---------- Belge ----------

Öne Çıkan Yayın

Nazım Hikmet / CEVAP

  CEVAP  O duvar o duvarınız,                 vız gelir bize vız! Bizim kuvvetimizdeki hız, ne bir din adamının dumanlı vaadinden, ne de bir...

12 Mart 2018 Pazartesi

SON AKŞAM YEMEĞİ ~ Leonardo Da Vinci










































Leonardo Da Vinci’nin “Mona Lisa”dan sonraki en ünlü eseri olan “Son Yemek ya da Son Akşam Yemeği”, 15. yüzyılda (tahmini 1495–1498 yılları arası), Duke Lodovico Sforza’nın isteği üzerine Milano yakınlarındaki Santa Maria Dele Grazie’nin duvarına yapılan fresktir. “Altın Oran”ın başarıyla kullanıldığı bu freskte Hz. İsa, son akşam yemeğinde havarilerine, içlerinden birinin ona ihanet edeciğini açıklamıştır ve bu açıklama sonrası havariler arasındaki korku ve şaşkınlık yansıtılmıştır. Leonardo’nun kullandığı malzemeden dolayı hassas bir çalışma olan bu fresk, o hayattayken tahrip olmaya başlamıştır ve günümüze kadar da onarılmıştır; ama yanlış müdahaleler de eserin bozulmasını hızlandırmıştır. Bu kadarla anlatılmaması geren bu şaheser de, “Mona Lisa”dan farksız değildir rivayetler konusunda.

Leonardo, bu muhteşem resme başladığında gücünün doruğundaydı.O dönemde Milano dışında bile tanınıyor ve belki de yaşayan en büyük İtalyan sanatçı olarak biliniyordu.

---------- Verilen Girdiler ----------

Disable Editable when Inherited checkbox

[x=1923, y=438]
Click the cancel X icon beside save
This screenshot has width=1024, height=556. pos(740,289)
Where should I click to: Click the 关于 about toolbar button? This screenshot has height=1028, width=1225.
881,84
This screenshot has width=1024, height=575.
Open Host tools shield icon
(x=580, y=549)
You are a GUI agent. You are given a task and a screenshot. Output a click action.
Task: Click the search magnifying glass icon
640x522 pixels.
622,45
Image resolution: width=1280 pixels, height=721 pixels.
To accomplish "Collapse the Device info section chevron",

----------

Yapılacak Görevler.
1 - Son Akşam Yemeği yazısına göre şu soruları yanıtlayın:
(a) Freskin hangi yıllar arasında yapıldığı tahmin ediliyor?
(b) Fresk kimin isteği üzerine yapıldı?
(c) Leonardo bu resme başladığında hangi durumdaydı?
2 - Son Akşam Yemeği freskini anlatan yazıyı son cümlesinin ardından sürdürün.

Çözülmüş Sorular.
1 -
(a) 1495–1498 yılları arasında.
(b) Duke Lodovico Sforza'nın isteği üzerine.
(c) Gücünün doruğundaydı.

2 -
Sıradışı üslubu açısından Leonardo, “Son Akşam Yemeği” ile gelenekleri yıkan bir başyapıt üretti. Ancak işe yaklaşımı ile hem işverenin, hem de koruyucusunun keyfini kaçırdı. Leonardo’nun yavaşlığı, manastırın baş rahibinin sabrını tüketti. Baş rahip, sanatçının çalışmasına sesini çıkartmadan, saatlerce bakakalmasından; birkaç fırça darbesinin ardından, günün geri kalanın bölümünde ortalarda gözükmemesinden yakınmaya başlamıştı.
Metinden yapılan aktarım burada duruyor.